Clinical Presentation. The superficial lesions typically present as small red, blue, or flesh-colored papules on the face or extremities (Figures 39-6, 39-7, 39-8, 39-9, 39-10, 39-11, 39-12, 39-13). They tend to be firm and nonpulsating and blanch with prolonged pressure. In the Girard et al³³ series, 93% of the lesions were solitary. The sizes in their study ranged from 1 mm to 3 cm (median, 6 mm). The vast majority are asymptomatic and removed for cosmetic reasons; however, 10% of patients note mild pain or pruritus. The typical age at presentation is 40 to 50 years, and there is no gender predilection overall, although individual studies show great variability.

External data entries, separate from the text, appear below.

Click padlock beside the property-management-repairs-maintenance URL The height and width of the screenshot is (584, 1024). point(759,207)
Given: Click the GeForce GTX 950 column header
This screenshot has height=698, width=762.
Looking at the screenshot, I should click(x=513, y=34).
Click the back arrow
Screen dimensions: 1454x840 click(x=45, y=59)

Typically, the lesions are present for 5 years before patient presentation. In fact, in the Girard et al³³ series, the 69 patients presented with 24 different diagnoses from their referring provider. Histopathologic evaluation is essential for accurate diagnosis.

The deep lesions tend to present in the head and neck of younger patients and are associated with tissue hypertrophy and high-output cardiac failure (Kasabach-Merritt syndrome).

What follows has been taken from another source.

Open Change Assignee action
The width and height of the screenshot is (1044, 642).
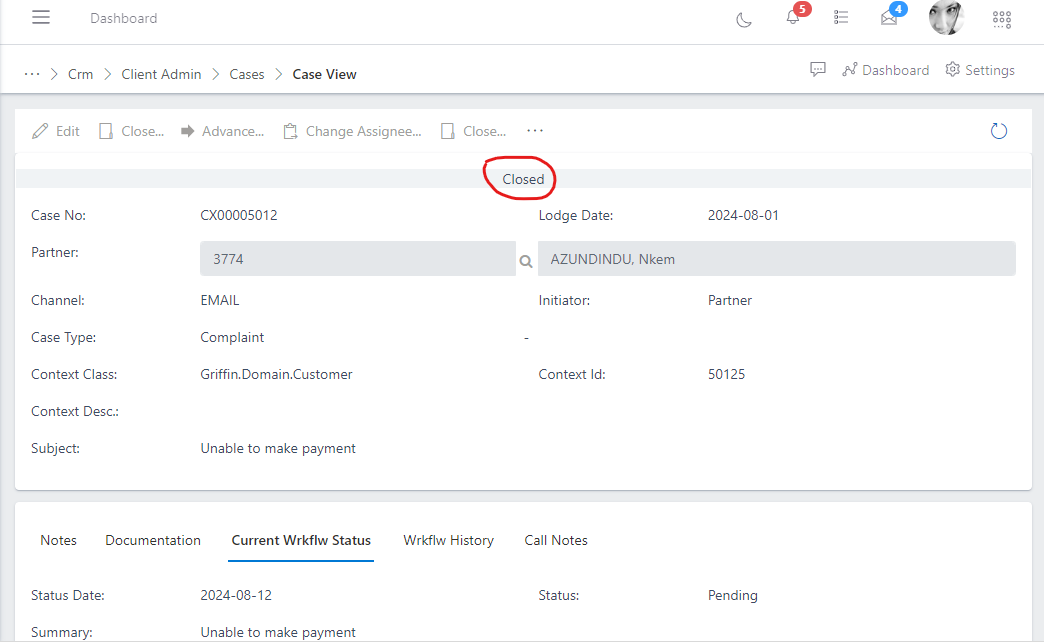(352, 131)
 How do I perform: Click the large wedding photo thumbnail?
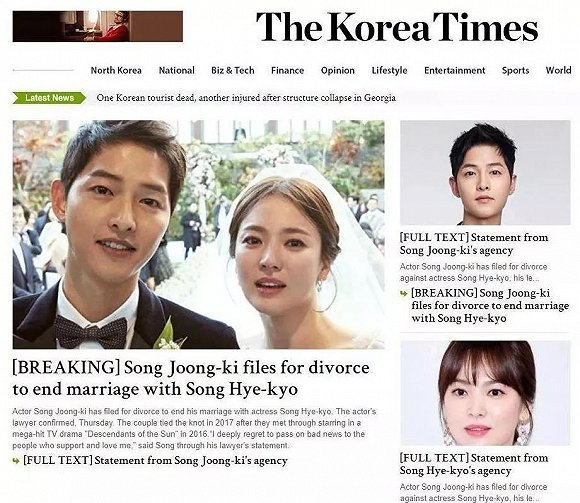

Histology. The pathology of the two types of lesions is similar overall, although there tends to be a higher degree of arteriovenous shunting and variability of the deep tumors. Under microscopic examination, AVHs appear as a well-circumscribed mass in the superficial to middle dermal layer, although the original description of cirsoid aneurysms noted a deeper location. The lesions are usually well circumscribed but do not contain a capsule.³⁵ Additionally, they are composed of multiple thin- and thick-walled vascular channels in a fibromuscular stroma and lined by endothelial cells. The series by Connelly and Winkelmann³⁵ also noted occasional true arteries and veins adjacent to the lesion. Girard et al³³ reported that 26% of lesions contained arteriovenous connections and that all lesions showed some level of capillary and endothelial proliferation. His series also noted associated thrombi (19%), edema (28%), and fibrosis (44%) in the tumors. Four of the 69 patients were observed to have a significant inflammatory component to their lesions, including invasion of lymphocytes, histiocytes, eosinophils, and plasma cells. One series noted an increase in the number of mast cells in both the stroma and vascular channels.³⁸ These specific tumors were classified as inflammatory AVHs. No epidermal invasion, hyperkeratosis, nerve involvement, or presence of glomus cells was noted.

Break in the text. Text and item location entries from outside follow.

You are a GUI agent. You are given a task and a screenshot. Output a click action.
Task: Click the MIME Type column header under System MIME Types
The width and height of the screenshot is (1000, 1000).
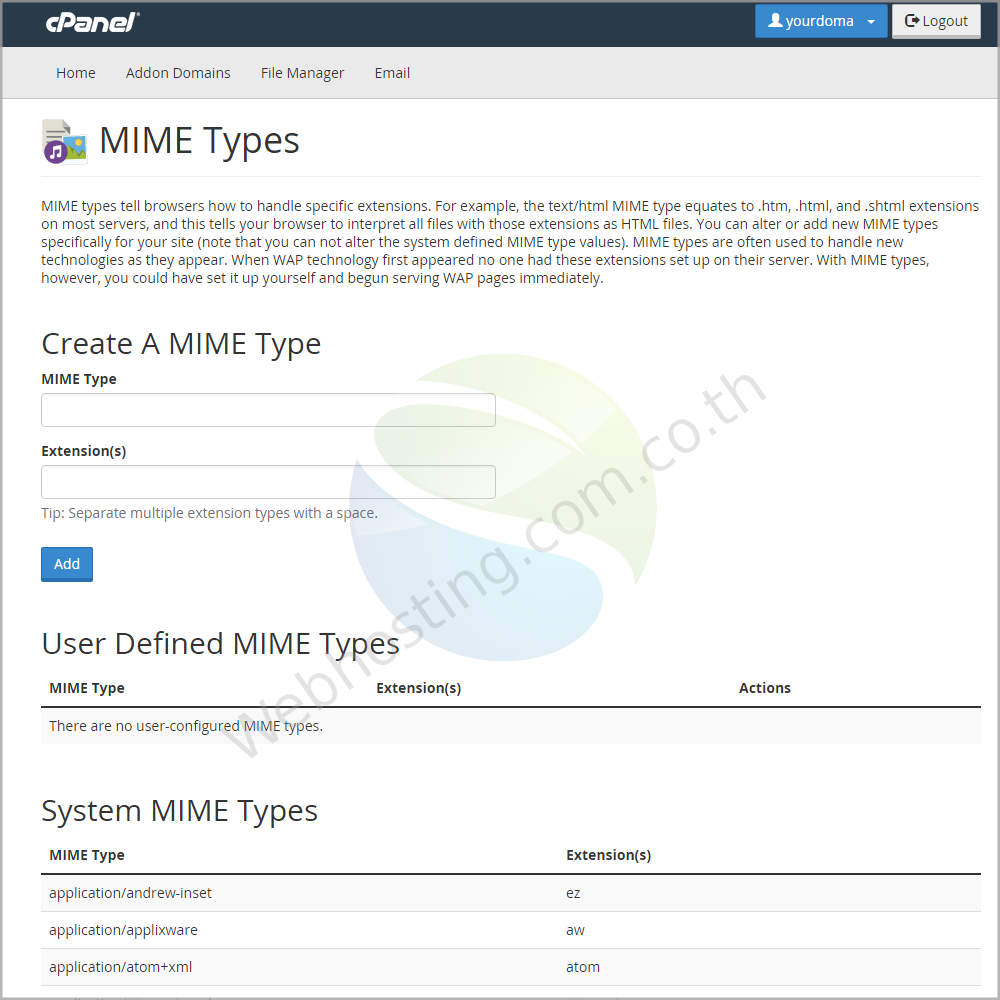(87, 855)
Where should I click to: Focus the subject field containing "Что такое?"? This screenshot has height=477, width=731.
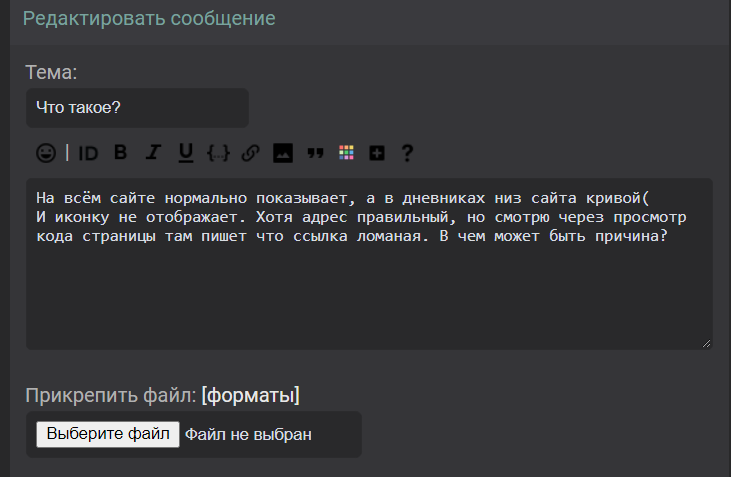(x=137, y=108)
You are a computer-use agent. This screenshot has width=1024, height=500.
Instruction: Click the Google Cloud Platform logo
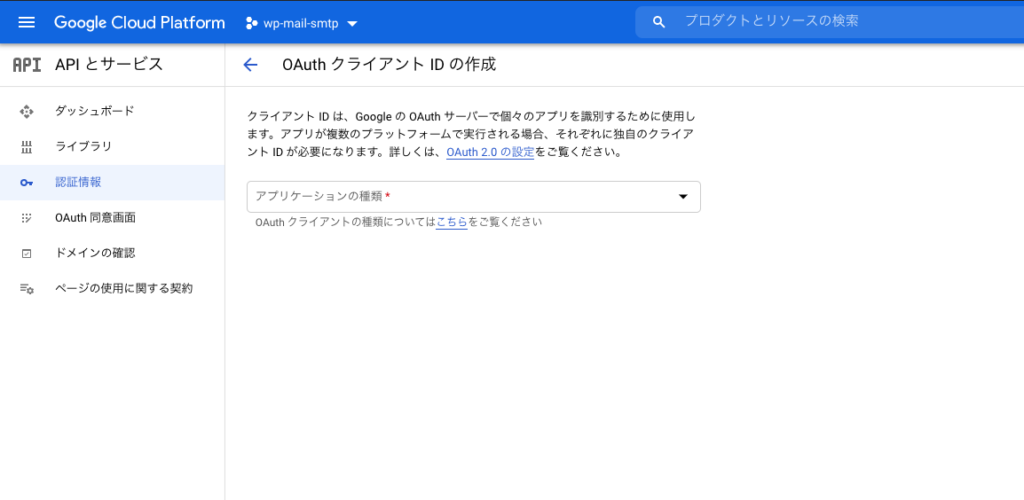pyautogui.click(x=139, y=22)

Diagnosis and Treatment. As stated earlier, the diagnosis of AVH depends on pathologic analysis because they clinically resemble many other lesions, including venous lakes, cavernous hemangiomas, vascular spiders, PGs, venous ectasias, and angiokeratomas as well as many others. The treatment is surgical excision. Recurrence has not been noted in the superficial group but is common with incomplete resection of deep lesions.

Microvenular Hemangioma

Clinical Presentation. Microvenular hemangioma (MH) was first described by Bantel³⁹ in 1989 under the description microcapillary angioma, although the actual name was first reported by Hunt et al⁴⁰ 1991 in a series of 10 cases and has subsequently been reported by very few authors.^41,42,43 MH is one of many recent dermal blood vessel lesions that have been identified. Originally, the lesion was considered to be of significant importance because of its clinical similarity to the malignant vascular tumor, Kaposi sarcoma. MH is very rare and typically presents in young or middle-aged adults as an asymptomatic, red to purple, slow growing papule or nodule. The tumors range from 0.5 to 30 mm in diameter and occur most commonly on the extremities or trunk. With one exception, all patients have presented with solitary lesions. These tumors are self-limited and have not been noted to recur after excision. In one interesting case,⁴³ multiple MHs were discovered in a patient with POEMS (polyneuropathy, organomegaly, organ enlargement, endocrinopathy, monoclonal gammopathy or monoclonal plasma proliferative disorder, skin changes) syndrome. Human herpesvirus-8 was found in both the lymphocytes and endothelial cells of the tumors.